### Stated problem
Transcribe the listing exactly, from its first line up to and including the line containing "(x=323, y=955)".

Stored items:
-=-=-=-=-

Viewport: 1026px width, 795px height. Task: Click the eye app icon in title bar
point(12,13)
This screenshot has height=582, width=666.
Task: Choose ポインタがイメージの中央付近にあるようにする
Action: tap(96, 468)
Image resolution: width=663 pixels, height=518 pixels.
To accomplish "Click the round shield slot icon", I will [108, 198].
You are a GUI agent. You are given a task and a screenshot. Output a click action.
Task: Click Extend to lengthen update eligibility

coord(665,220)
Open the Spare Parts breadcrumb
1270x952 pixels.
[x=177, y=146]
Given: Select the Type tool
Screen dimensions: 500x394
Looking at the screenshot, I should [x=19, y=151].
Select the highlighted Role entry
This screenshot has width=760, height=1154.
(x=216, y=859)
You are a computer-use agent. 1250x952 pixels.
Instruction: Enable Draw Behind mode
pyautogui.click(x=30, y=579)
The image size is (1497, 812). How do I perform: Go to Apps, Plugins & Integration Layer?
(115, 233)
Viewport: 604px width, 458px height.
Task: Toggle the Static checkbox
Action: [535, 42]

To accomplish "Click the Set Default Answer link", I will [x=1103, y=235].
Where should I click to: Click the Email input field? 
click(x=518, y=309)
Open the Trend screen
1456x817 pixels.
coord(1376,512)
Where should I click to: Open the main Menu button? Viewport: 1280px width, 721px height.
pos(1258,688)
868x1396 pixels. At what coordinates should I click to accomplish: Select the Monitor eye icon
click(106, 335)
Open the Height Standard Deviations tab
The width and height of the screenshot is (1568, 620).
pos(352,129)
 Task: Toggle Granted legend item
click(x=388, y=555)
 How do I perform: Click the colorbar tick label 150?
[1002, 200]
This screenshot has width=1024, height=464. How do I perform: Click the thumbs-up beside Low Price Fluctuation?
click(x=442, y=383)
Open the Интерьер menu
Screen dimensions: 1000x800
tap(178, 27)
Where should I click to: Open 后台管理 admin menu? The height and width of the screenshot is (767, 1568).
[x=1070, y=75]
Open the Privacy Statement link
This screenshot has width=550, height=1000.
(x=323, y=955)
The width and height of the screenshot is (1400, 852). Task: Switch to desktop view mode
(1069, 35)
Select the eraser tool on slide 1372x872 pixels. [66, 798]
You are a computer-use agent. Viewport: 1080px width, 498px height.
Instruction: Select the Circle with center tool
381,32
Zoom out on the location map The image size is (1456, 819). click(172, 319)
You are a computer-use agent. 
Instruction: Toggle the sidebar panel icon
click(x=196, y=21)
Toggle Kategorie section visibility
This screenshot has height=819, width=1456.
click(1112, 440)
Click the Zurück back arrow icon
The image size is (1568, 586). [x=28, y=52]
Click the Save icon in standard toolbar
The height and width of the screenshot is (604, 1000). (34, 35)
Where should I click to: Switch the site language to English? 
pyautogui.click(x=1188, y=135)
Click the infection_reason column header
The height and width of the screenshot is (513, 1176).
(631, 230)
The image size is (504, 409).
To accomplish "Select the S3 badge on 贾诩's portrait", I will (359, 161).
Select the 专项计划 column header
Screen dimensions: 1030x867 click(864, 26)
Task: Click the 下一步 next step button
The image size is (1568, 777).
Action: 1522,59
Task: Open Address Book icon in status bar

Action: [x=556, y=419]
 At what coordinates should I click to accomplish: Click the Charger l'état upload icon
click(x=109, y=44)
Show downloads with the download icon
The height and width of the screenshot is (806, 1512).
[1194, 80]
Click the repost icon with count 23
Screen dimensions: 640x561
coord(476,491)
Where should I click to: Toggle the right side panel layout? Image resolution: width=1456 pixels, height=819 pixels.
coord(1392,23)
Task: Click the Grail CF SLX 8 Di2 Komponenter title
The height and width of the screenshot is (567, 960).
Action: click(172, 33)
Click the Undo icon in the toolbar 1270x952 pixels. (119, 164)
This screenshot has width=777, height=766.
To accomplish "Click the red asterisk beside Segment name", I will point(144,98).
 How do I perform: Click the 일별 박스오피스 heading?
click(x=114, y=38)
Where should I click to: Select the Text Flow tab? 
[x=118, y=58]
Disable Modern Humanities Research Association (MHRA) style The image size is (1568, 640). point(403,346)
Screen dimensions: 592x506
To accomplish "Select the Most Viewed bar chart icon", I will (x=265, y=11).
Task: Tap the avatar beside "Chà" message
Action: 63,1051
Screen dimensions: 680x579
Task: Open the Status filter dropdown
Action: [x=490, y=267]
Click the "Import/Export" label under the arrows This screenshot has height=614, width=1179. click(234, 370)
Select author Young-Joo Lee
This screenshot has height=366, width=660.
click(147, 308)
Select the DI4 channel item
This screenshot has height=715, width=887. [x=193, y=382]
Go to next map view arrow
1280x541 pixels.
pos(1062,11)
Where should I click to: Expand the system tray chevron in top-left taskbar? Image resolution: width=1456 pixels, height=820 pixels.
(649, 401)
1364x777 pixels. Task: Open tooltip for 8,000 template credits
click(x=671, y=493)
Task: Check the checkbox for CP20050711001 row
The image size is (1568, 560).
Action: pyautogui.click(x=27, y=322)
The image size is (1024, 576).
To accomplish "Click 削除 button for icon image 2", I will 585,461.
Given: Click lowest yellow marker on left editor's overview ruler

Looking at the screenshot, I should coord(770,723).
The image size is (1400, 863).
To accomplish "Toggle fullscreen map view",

-=-=-=-=-

### Reply to the exercise
Viewport: 1026px width, 795px height. Task: Click the eye app icon in title bar
point(12,13)
This screenshot has height=582, width=666.
Task: Choose ポインタがイメージの中央付近にあるようにする
Action: tap(96, 468)
Image resolution: width=663 pixels, height=518 pixels.
To accomplish "Click the round shield slot icon", I will [108, 198].
You are a GUI agent. You are given a task and a screenshot. Output a click action.
Task: Click Extend to lengthen update eligibility

coord(665,220)
Open the Spare Parts breadcrumb
1270x952 pixels.
[x=177, y=146]
Given: Select the Type tool
Screen dimensions: 500x394
Looking at the screenshot, I should [x=19, y=151].
Select the highlighted Role entry
This screenshot has width=760, height=1154.
(x=216, y=859)
You are a computer-use agent. 1250x952 pixels.
Instruction: Enable Draw Behind mode
pyautogui.click(x=30, y=579)
The image size is (1497, 812). How do I perform: Go to Apps, Plugins & Integration Layer?
(115, 233)
Viewport: 604px width, 458px height.
Task: Toggle the Static checkbox
Action: [535, 42]

To accomplish "Click the Set Default Answer link", I will [x=1103, y=235].
Where should I click to: Click the Email input field? 
click(x=518, y=309)
Open the Trend screen
1456x817 pixels.
coord(1376,512)
Where should I click to: Open the main Menu button? Viewport: 1280px width, 721px height.
pos(1258,688)
868x1396 pixels. At what coordinates should I click to accomplish: Select the Monitor eye icon
click(106, 335)
Open the Height Standard Deviations tab
The width and height of the screenshot is (1568, 620).
pos(352,129)
 Task: Toggle Granted legend item
click(x=388, y=555)
 How do I perform: Click the colorbar tick label 150?
[1002, 200]
This screenshot has width=1024, height=464. How do I perform: Click the thumbs-up beside Low Price Fluctuation?
click(x=442, y=383)
Open the Интерьер menu
Screen dimensions: 1000x800
tap(178, 27)
Where should I click to: Open 后台管理 admin menu? The height and width of the screenshot is (767, 1568).
[x=1070, y=75]
Open the Privacy Statement link
This screenshot has width=550, height=1000.
(x=323, y=955)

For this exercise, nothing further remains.